Others have provided masking sound generators which are affixed to * doors
or the like. In particular, U.S. Pat. No. 4,052,564 to Propst et al.
discloses a masking sound generator resembling a ball which fits upon the
top of a door, cubicle partition or the like. The loudspeaker within the
noise masking system radiates upwardly or downwardly into a
circumferential slot and therefore provides a circular band of noise
masking radiation. Since the sound masking generator of the Propst et al.
patent must be mounted where it can be easily seen, it would be difficult
to make the sound masking system more conspicuous. Others have attempted
to overcome problems associated with having a conspicuous external cabinet
by incorporating additional and possibly unnecessary features. In
particular, U.S. Pat. No. 5,360,469 to Baron et al. discloses an apparatus
for enhancing the environmental quality of work spaces combining a high
efficiency air filter with a fragrance producing element, blower and sound
masking device for generating pink noise, all in a single cabinet, thereby
providing a number of different, allegedly work enhancing stimuli. While
the Barron et al. apparatus may be pleasant and provide some novelty value
in the home, it would hardly be suitable for use in an office, since it
requires desk top space and therefore would likely to be used only in and
among cubicles and not between them.
There is a need, therefore, for an effective sound masking system which
provides a broad-band, diffused sound field but is easily mounted in a
plenum.
OBJECTS AND SUMMARY OF THE INVENTION
Accordingly, it is a primary object of the present invention to overcome
the above mentioned difficulties by providing a flat panel masking
loudspeaker adapted to be mounted in a plenum above a suspended ceiling.
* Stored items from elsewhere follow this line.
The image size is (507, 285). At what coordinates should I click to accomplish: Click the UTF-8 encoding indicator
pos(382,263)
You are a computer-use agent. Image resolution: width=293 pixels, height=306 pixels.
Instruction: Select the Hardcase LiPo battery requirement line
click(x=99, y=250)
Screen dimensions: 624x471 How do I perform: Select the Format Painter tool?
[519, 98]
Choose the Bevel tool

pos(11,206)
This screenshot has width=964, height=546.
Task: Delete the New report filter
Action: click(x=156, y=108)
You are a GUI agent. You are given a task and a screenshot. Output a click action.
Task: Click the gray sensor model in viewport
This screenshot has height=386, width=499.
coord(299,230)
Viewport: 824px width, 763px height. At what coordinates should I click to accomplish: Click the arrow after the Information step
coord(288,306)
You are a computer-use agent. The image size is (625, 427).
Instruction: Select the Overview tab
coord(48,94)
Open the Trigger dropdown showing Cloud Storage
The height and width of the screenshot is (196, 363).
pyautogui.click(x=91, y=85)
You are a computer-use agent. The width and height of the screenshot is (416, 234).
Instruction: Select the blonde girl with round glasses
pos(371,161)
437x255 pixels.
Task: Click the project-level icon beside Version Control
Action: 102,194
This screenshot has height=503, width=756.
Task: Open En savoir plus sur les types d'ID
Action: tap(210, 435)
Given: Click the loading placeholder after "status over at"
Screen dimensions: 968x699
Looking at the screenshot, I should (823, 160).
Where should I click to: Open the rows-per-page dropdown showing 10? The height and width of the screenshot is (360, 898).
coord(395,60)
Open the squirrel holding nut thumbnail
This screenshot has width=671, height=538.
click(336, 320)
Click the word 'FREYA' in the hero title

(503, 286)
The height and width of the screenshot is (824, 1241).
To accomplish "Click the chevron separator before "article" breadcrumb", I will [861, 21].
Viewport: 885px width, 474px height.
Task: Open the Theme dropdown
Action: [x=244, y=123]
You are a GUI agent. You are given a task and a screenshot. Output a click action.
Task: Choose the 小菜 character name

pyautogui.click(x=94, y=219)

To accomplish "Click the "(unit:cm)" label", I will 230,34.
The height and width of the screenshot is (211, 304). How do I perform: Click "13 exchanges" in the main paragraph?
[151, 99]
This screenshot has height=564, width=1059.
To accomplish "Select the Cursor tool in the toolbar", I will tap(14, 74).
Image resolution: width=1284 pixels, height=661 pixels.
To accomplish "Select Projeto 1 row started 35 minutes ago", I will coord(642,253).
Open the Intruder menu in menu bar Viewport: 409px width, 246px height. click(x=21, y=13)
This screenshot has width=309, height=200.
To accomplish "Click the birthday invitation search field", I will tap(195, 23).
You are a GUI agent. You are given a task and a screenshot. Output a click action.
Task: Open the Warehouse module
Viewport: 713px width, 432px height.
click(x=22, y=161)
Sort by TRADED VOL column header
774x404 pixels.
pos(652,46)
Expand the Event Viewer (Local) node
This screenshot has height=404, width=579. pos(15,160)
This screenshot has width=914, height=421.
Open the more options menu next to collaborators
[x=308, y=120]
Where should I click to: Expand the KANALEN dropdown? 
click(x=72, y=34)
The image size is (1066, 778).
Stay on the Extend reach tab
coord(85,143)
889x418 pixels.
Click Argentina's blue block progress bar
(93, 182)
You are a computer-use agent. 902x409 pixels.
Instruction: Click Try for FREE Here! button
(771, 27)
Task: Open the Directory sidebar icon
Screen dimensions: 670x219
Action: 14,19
Another object of the present invention is to provide a light weight
loudspeaker readily adapted to be held over head by the installer for
mounting in a plenum.
Another object of the present invention is to provide a relatively small
noise masking loudspeaker which is quickly and easily installed in a
plenum or other overhead space for providing a diffuse sound field.
Yet another object of the present invention is to provide an all metal
loudspeaker in a fire proof structure readily adapted to be mounted in the
plenum in accordance with prevailing fire codes.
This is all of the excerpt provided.